From CLI developers to maintainers of large applications, many Python developers have been bitten by the high overhead of eagerly loading imports. Long start-up times can make it prohibitively costly to run simple commands like --help, and the memory overhead from loading every imported module eagerly can trigger Out-Of-Memory errors in production.

After the most discussed PEP thread in the history of discuss.python.org, with hundreds of messages and fierce debate, Python 3.15 finally brings Explicit Lazy Imports to the language. With a simple new keyword, you can now defer module loading until the moment you actually need it. This is one of the most requested performance features in Python's history, and finally it's here.

This presentation will take you through how we got here and where we're going. We'll look at why existing workarounds never quite worked, and how an earlier proposal (PEP 690) tried to make all imports lazy by default but was rejected. Then PEP 810 emerged with a different approach: explicit, opt-in syntax that the community accepted.

The heart of this talk is discovering how lazy imports actually work inside the interpreter.
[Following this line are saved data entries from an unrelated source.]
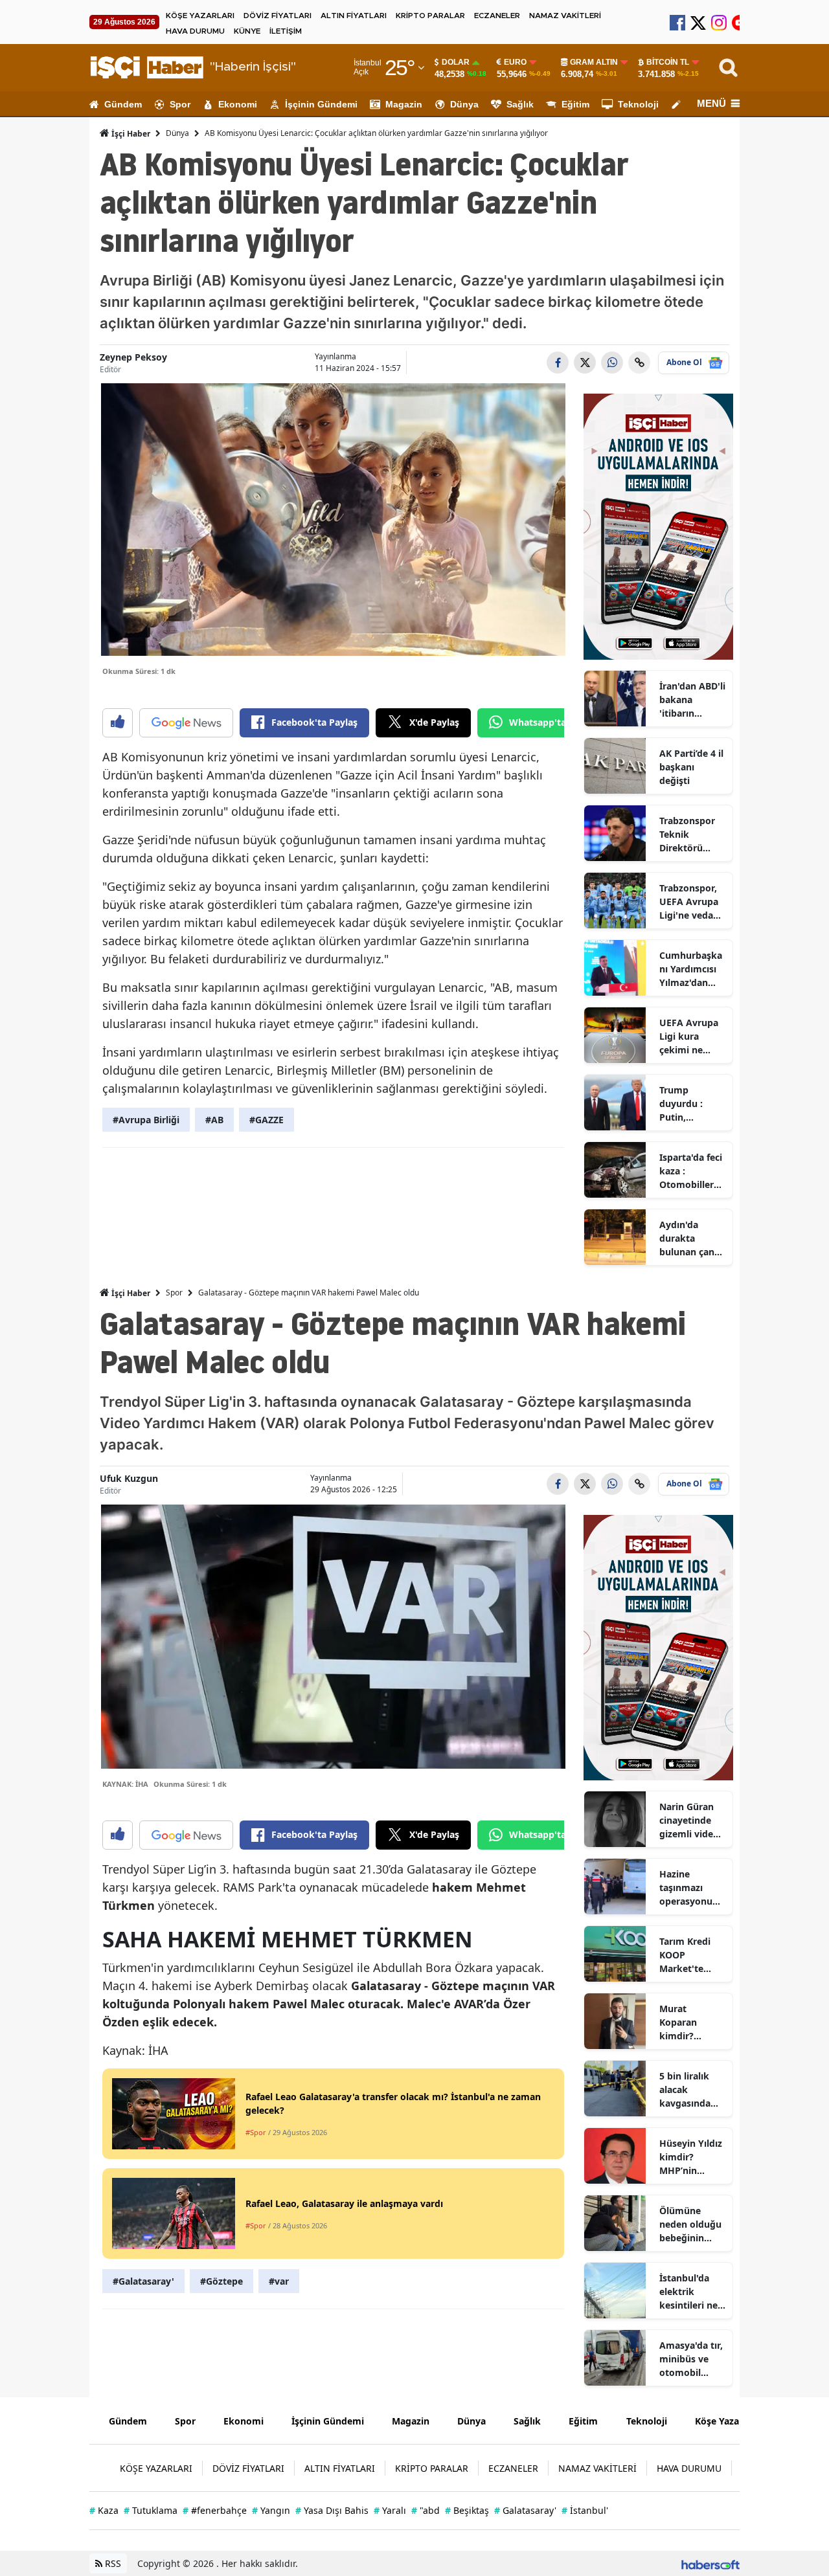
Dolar (456, 62)
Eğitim (575, 104)
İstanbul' (585, 2510)
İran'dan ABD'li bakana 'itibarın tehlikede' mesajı (692, 700)
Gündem (123, 104)
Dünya (464, 104)
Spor (180, 104)
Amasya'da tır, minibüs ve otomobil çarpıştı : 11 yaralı (691, 2359)
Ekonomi (237, 104)
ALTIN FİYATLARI (354, 15)
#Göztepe (221, 2281)
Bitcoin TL (667, 62)
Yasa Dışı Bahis (332, 2510)
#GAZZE (266, 1120)
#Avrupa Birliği (146, 1120)
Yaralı (390, 2510)
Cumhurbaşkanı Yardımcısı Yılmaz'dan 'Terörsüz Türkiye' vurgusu (690, 969)
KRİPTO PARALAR (430, 15)
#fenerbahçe (215, 2510)
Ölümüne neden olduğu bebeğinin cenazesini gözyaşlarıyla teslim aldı (690, 2224)
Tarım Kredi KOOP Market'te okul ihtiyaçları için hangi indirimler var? (692, 1955)
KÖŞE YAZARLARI (200, 15)
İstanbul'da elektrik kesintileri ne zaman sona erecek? (688, 2292)
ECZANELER (497, 15)
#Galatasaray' (143, 2281)
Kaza (104, 2510)
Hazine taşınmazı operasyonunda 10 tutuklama (691, 1888)
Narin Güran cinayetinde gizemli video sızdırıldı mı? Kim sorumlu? (690, 1820)
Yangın (271, 2510)
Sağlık (520, 104)
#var (279, 2281)
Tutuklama (150, 2510)
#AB (214, 1120)
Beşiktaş (467, 2510)
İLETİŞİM (285, 31)
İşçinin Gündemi (321, 104)
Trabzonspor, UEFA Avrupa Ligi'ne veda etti (688, 902)
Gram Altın (594, 62)
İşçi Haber (129, 133)
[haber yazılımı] (710, 2563)
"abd (425, 2510)
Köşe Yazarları (726, 2421)
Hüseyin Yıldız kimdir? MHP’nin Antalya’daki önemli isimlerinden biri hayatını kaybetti (690, 2157)
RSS (111, 2563)
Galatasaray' (525, 2510)
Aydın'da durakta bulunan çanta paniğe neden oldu (691, 1238)
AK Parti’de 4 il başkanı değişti (691, 767)
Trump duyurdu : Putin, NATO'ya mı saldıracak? (685, 1104)
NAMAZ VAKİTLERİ (565, 15)
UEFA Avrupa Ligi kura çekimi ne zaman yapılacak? (688, 1036)
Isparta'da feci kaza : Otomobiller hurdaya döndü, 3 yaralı (690, 1171)
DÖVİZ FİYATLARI (278, 15)
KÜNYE (247, 31)
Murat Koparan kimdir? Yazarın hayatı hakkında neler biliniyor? (690, 2022)
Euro (515, 62)
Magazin (403, 104)
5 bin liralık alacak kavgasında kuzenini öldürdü (684, 2090)
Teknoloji (638, 104)
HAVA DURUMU (195, 31)
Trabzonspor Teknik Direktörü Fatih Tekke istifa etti (687, 834)
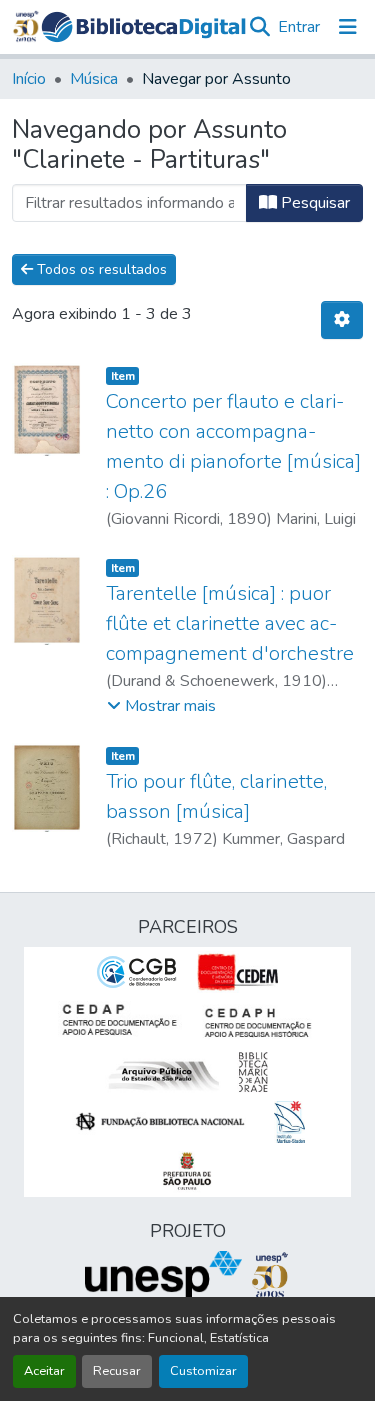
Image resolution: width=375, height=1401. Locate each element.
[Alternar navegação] (348, 27)
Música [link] (94, 79)
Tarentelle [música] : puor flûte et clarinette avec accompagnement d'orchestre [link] (230, 623)
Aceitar (44, 1371)
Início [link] (29, 79)
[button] (143, 27)
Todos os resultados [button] (100, 269)
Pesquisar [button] (313, 203)
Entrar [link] (299, 27)
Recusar (117, 1371)
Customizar (203, 1371)
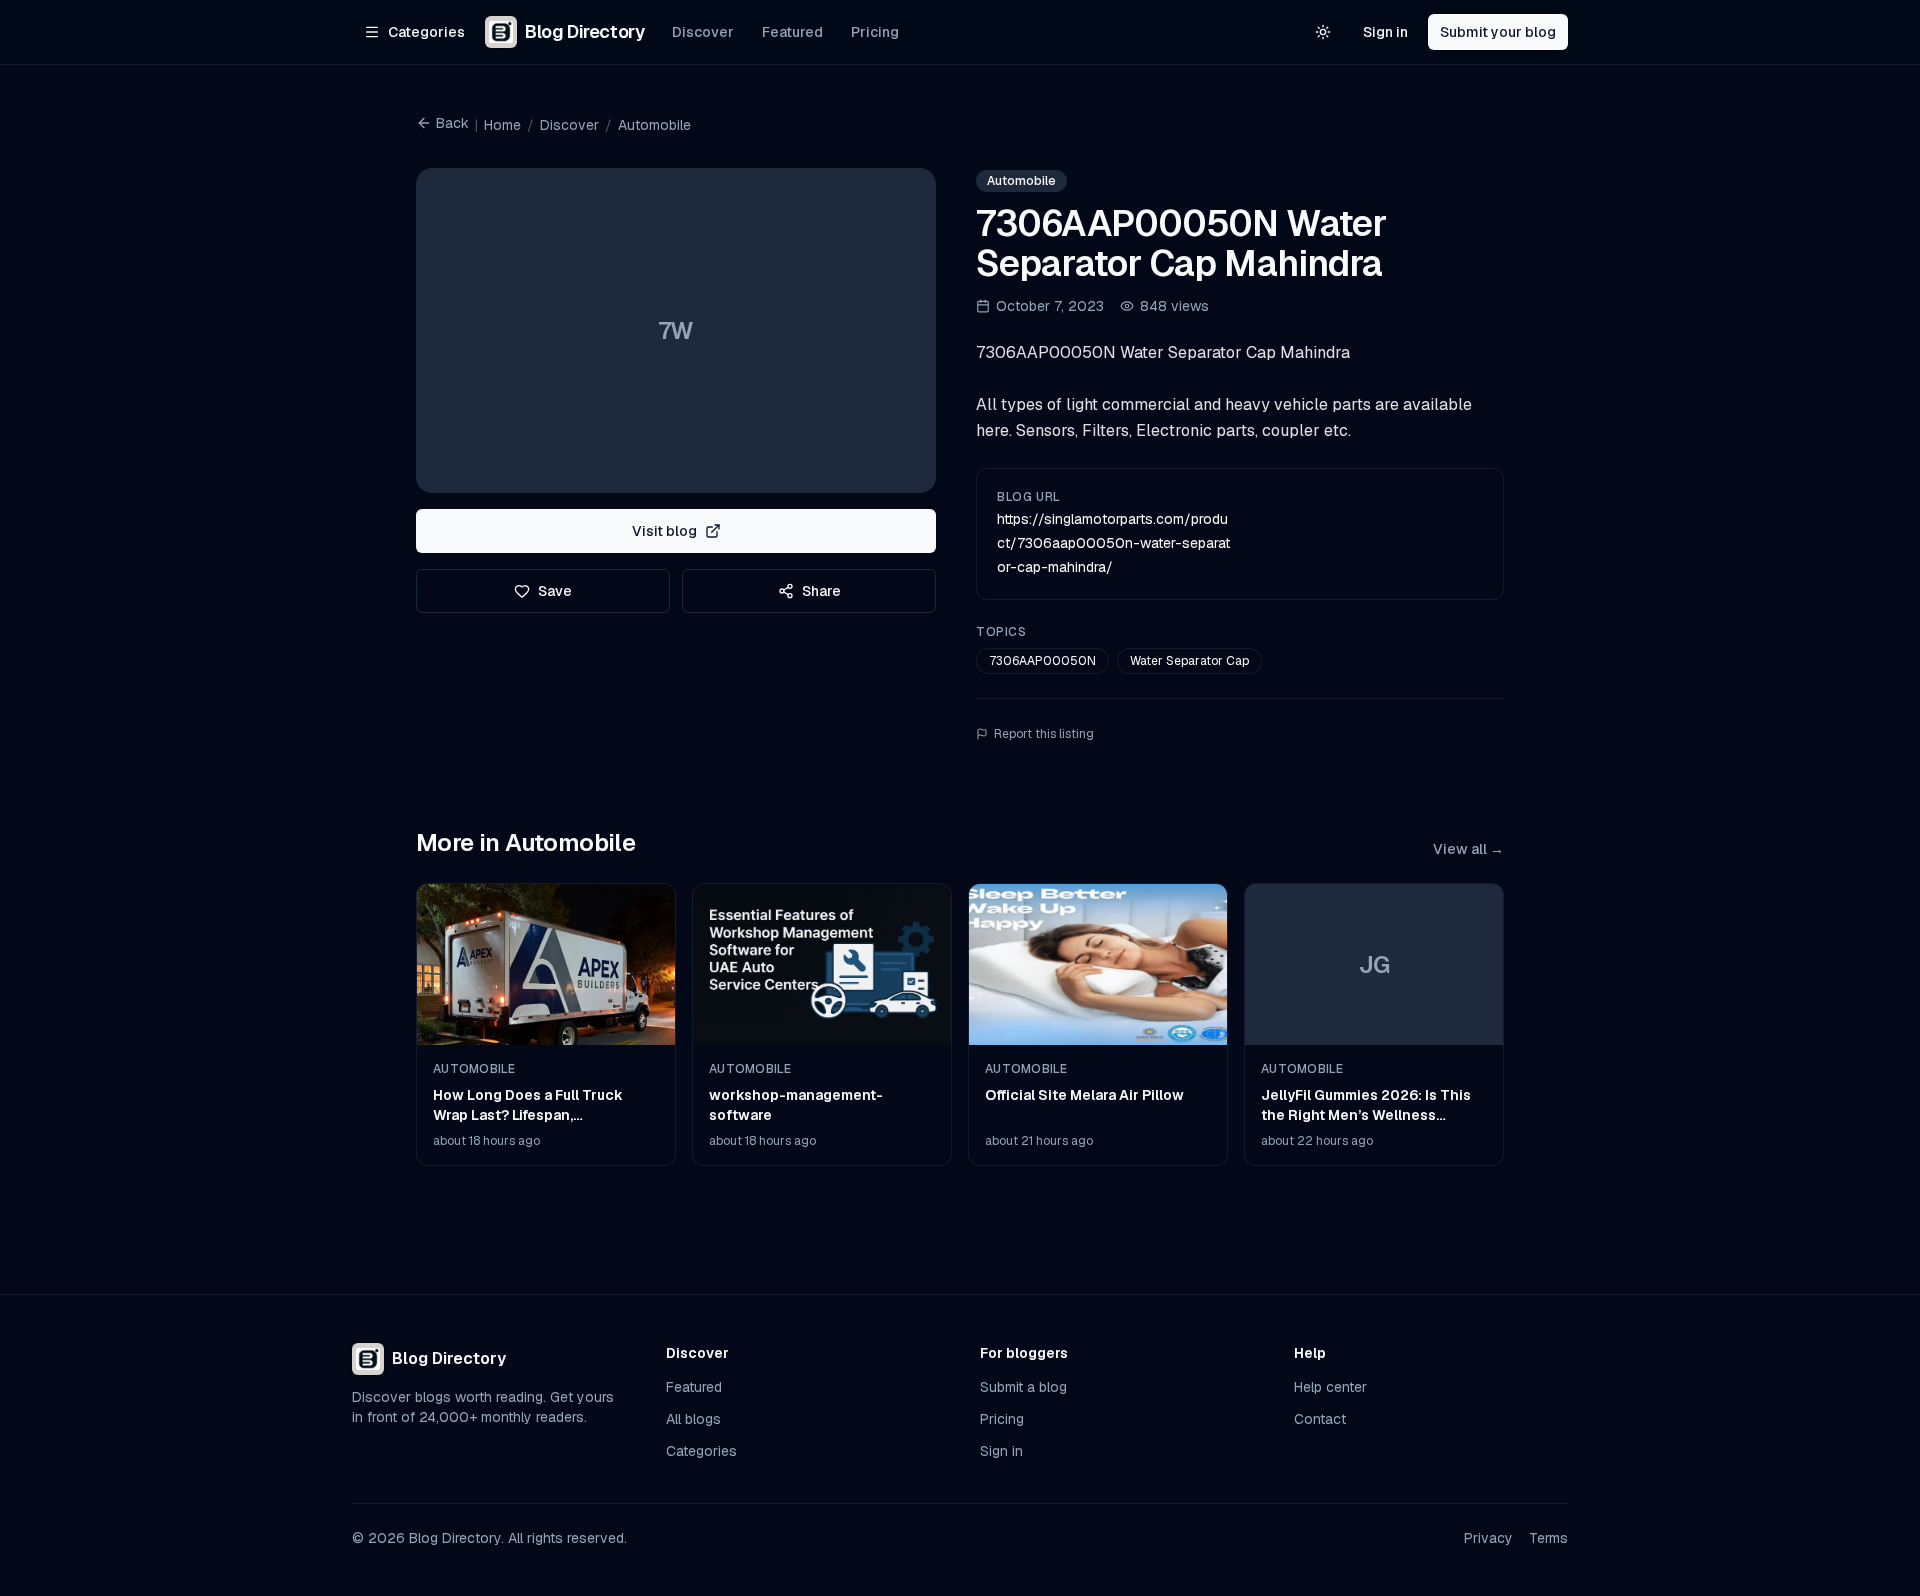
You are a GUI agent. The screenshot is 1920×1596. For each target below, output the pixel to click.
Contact (1320, 1419)
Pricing (875, 32)
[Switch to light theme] (1323, 32)
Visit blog (664, 531)
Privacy (1488, 1538)
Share (821, 591)
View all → (1468, 849)
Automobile (654, 125)
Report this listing (1044, 734)
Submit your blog (1498, 32)
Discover (703, 32)
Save (555, 591)
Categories (701, 1451)
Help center (1330, 1387)
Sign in (1385, 32)
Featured (792, 32)
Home (502, 125)
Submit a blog (1023, 1387)
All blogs (693, 1419)
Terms (1548, 1538)
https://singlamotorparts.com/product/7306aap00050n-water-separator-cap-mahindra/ (1113, 543)
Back (452, 123)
We'll trace through the bytecode, see how proxy objects stand in for unloaded modules, and watch the moment when your code first touches a lazy import and the real module snaps into place. You'll also learn about the future tooling that we are baking that will help you adopt this safely in your own projects.

Whether you're a beginner curious about Python's future, someone looking to speed up your CLI tools, or you just want to understand what's happening under the hood, this talk will give you everything you need to start using lazy imports with confidence.